Track Athletes Lay Waste To Bouncers In Berlin

POP QUIZ: Suppose you and some friends are out in Berlin (Berlin!) late at night, and the bouncer won’t let you into the club of your choice on account of overcrowding in the place. Do you A: wait patiently, B: find a different bar to go to, or C: try to bribe the bouncer into looking the other way for a moment or two?

Bershawn Johnson
(It’s just A, B, or C, sir. You’ve got that look in your eye that says D, and that worries us.)

Oh, hmm, we see you’ve added a D bubble and filled that in. Let’s go back to the test booklet and… yes, you’ve written in your own answer in purple crayon, and it says “throw bottles at the doormen and start a war.” You just had to freelance the answer on a multiple choice quiz, didn’t you? Gentlemen, that’s obviously the incorrect answer, and not only do you get no points, but you get arrested and almost certainly suspended by the IAAF. Wow.

Via THE LOCAL:

Six track and field stars – among them 26-year-old US bronze medallist Bershawn Jackson – were arrested early on Sunday morning in Berlin after attacking three bouncers.

The 400-metre hurdle medallist was out with five other IAAF athletes in a group of 20 post-competition revellers when they tried to enter the “Havanna” club in Berlin’s Schöneberg district around 4 am, daily Berliner Kurier reported on Monday.

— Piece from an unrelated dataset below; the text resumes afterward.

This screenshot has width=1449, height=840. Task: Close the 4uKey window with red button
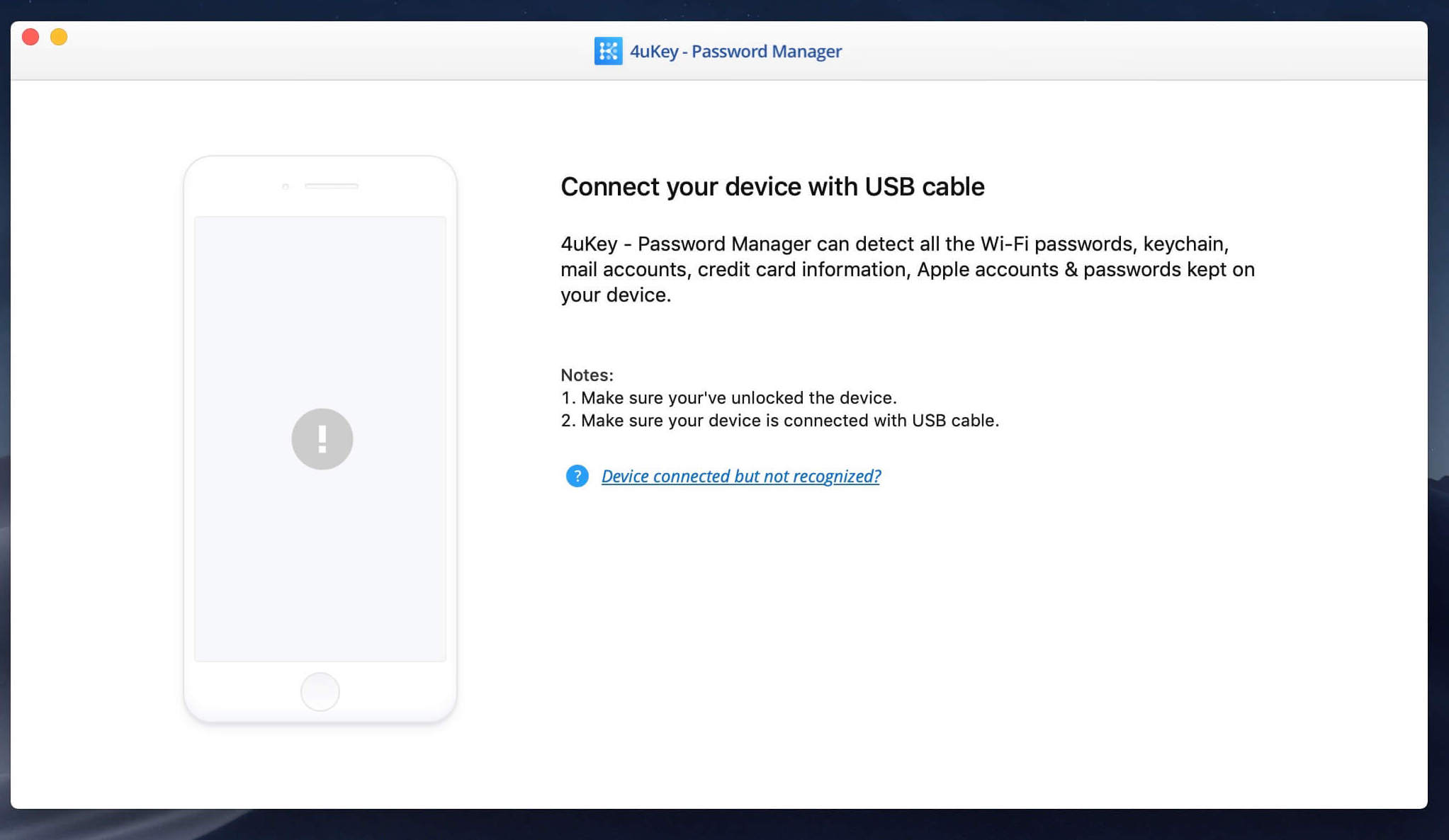click(30, 37)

Bouncers told the group, which also included athletes from Cuba and the Bahamas, to wait in the foyer because the club was too full to accept new patrons. The athletes reacted angrily, and began throwing bottles when they were kicked out, the paper said.

Injuries to three doormen included a cranial contusion, a cervical spine injury and a split lip.

Let’s ignore the fact that the guy’s name is “Bershawn” and move on. No good can come of staring at that name and trying to make sense of it.

Johnson and the other athletes will be allowed to leave the country and will face suspended sentences, which we think might send the wrong idea to athletes. Aside from the IAAF’s tuts and moans, and the likely month-long-or-so vacation the gentlemen have just earned themselves, they’re not going to face any real punishment.

The message, then, is “keep the crimes minor, and go out in style when you leave a foreign country.” In other words, an idea ripped straight from Bad Idea Jeans. Don’t believe us?

  • “Normally I wear protection, but then I thought, ‘When am I gonna make it back to Haiti?’”
  • “Normally I don’t assault bouncers with a beer bottle, but then I thought, “When am I gonna make it back to Germany?”

See? So let’s say somebody approaches you on the last night before you leave a foreign country and says you can lacerate a man’s head with a thrown beer bottle and suffer basically no repercussions at all. Would you say no?

Okay, yes you probably would… unless it’s 4 AM and you’re probably drunk enough that you don’t know what planet you’re on. Then, naturally, Bottle Fight Extravaganza 2009 is a go.